1957’de Paris’te Guy Laroche bünyesinde modellik yapmaya başladı. Ayrıca Saint-Germain-des-Prés’i, Paris tiyatrolarını ve muhteşem sahnelerini keşfetti. Guy Laroche’ta Fransız zarafetini ve Paris stili Haute-Couture tasarımları keşfetti. 1961’de 34 yaşındayken Hermès’in kapısını çalıp iş istedi. Eski eyer üreticisi Hermès’in sezdiği sanatsal vizyona sahip bu karakterli kadından Hermès ekibi çok etkilendi.

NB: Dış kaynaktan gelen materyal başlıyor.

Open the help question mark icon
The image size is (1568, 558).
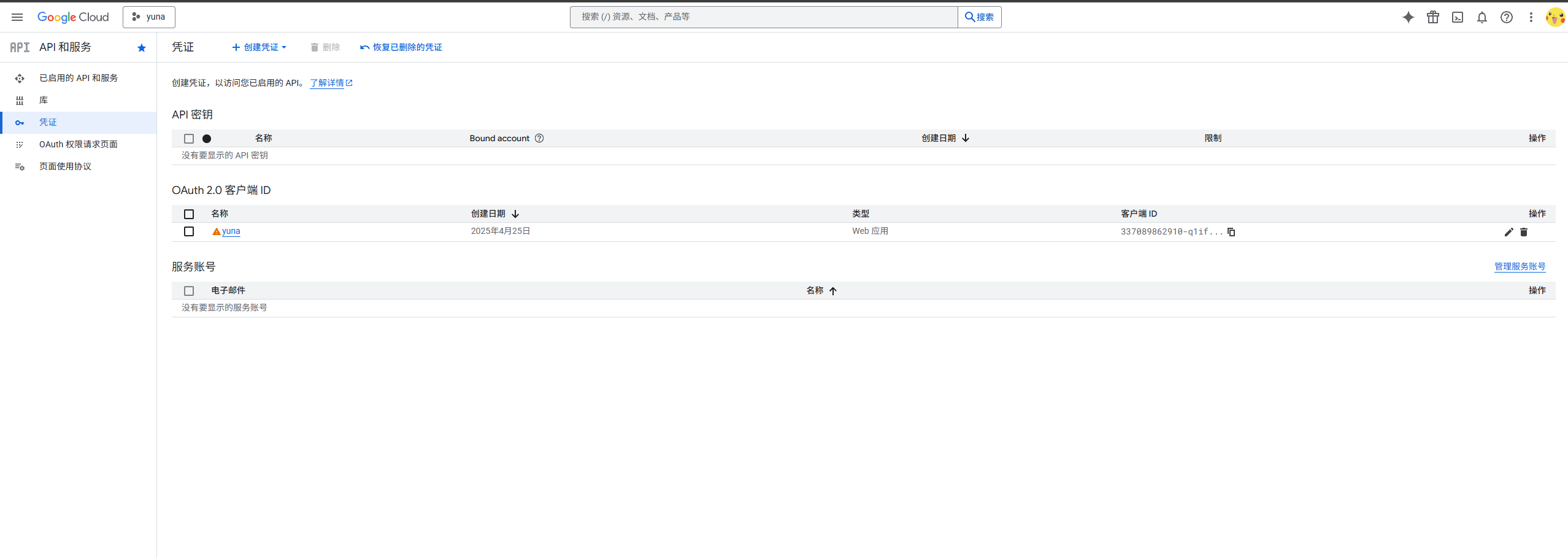point(1506,17)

Kısa süre sonra, kendisinden “hayaller çizmesini” isteyen Hermès baş dekoratörü Annie Beaumel’in asistanlığına terfi etti. Çok geçmeden ilk tasarımcı oldu ve 1978’de grubun CEO’su Jean-Louis Dumas tarafından Hermès’in vitrinlerinden sorumlu dekorasyon direktörü olarak atandı. Her sezon lüks mağazanın vitrinlerini yenileyerek, ışıltılı renkler ve bir stil yaratarak, Doğu ve Batı arasında kalıcı bir bağlantı kurarak markanın sanatsal ilham perisi oldu.

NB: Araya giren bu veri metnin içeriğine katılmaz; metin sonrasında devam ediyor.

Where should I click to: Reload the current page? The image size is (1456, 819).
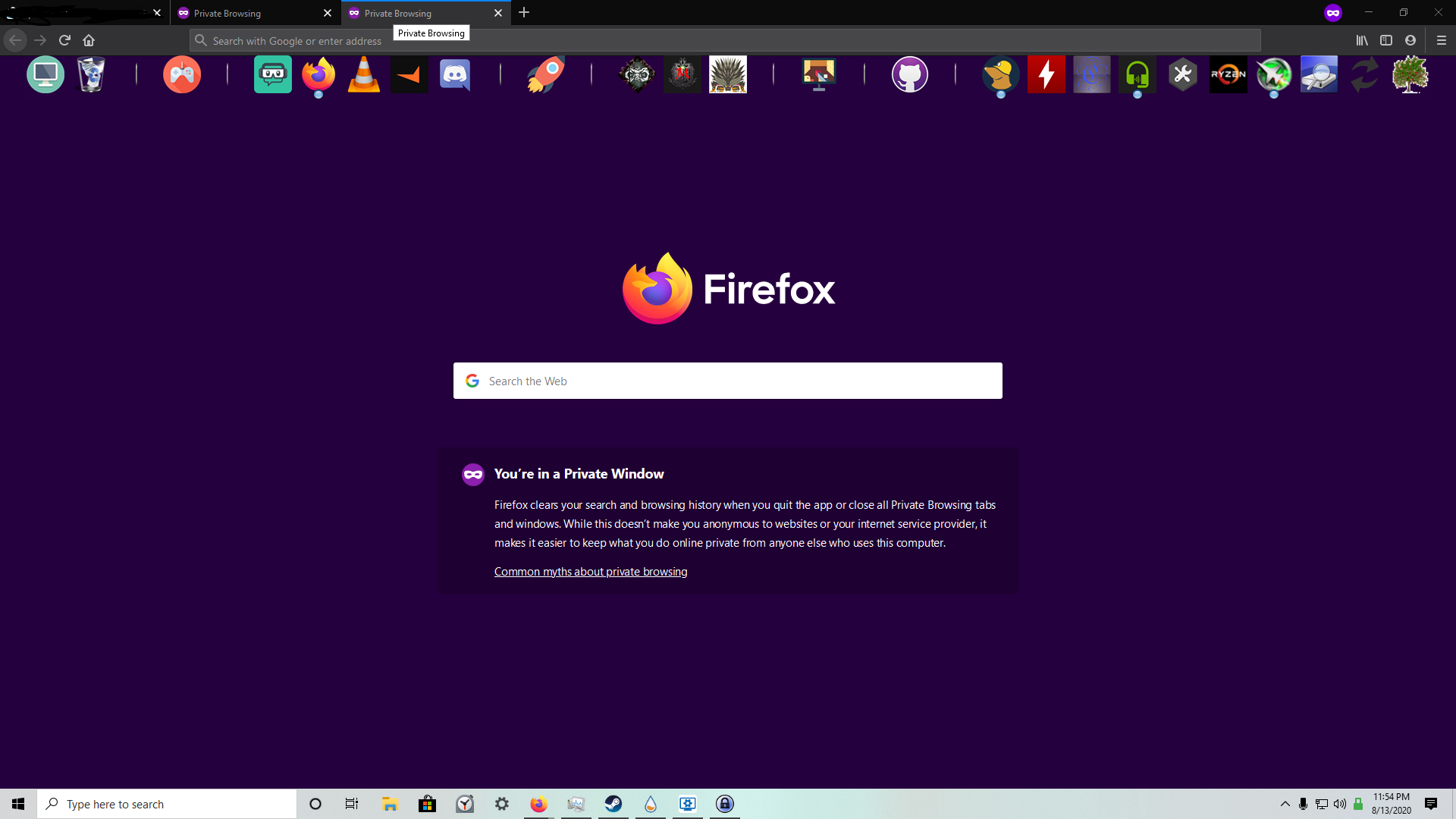click(64, 40)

2017’de Madame Figaro dergisine verdiği bir röportajda bazı sırlarını açığa çıkardı: “Ben bir şeyleri gösteririm. Deriyi, ipeği, eşyaların kalitesini. Tüm hedef kitlelere, yabancılara, Parislilere, çocuklara, hatta mağazaya girmeye cesaret edemeyenlere bile bir hikaye anlatmaya, Hermès’in ne olduğunu anlatmaya çalışıyorum. Bir tema seçiyorum ve ekibimle bu tema hakkında görüşüyorum, onlardan saçma da olsa konuşmalarını istiyorum çünkü her düşüncenin arkasında beni ilgilendirebilecek bir imge var. Sürrealizm’den çok etkileniyorum. Kendimi, temelinde doğayı gözlemlemek ve el işçiliğine olan tutkum bulunan hayal dünyama bırakıyorum. İpek iplikten işlenmiş örümcek ağları, boncuklardan çiğ taneleri, mercan heykeller ve deniz kabukları hayal ediyorum. Bundan sonra, perde açılmadan önce bu dekoru yapmak, doğru ustaları bulmak ve her şeyi ayarlamak için üç ayım oluyor. Her ne istersem onu yaratmakta özgürüm!”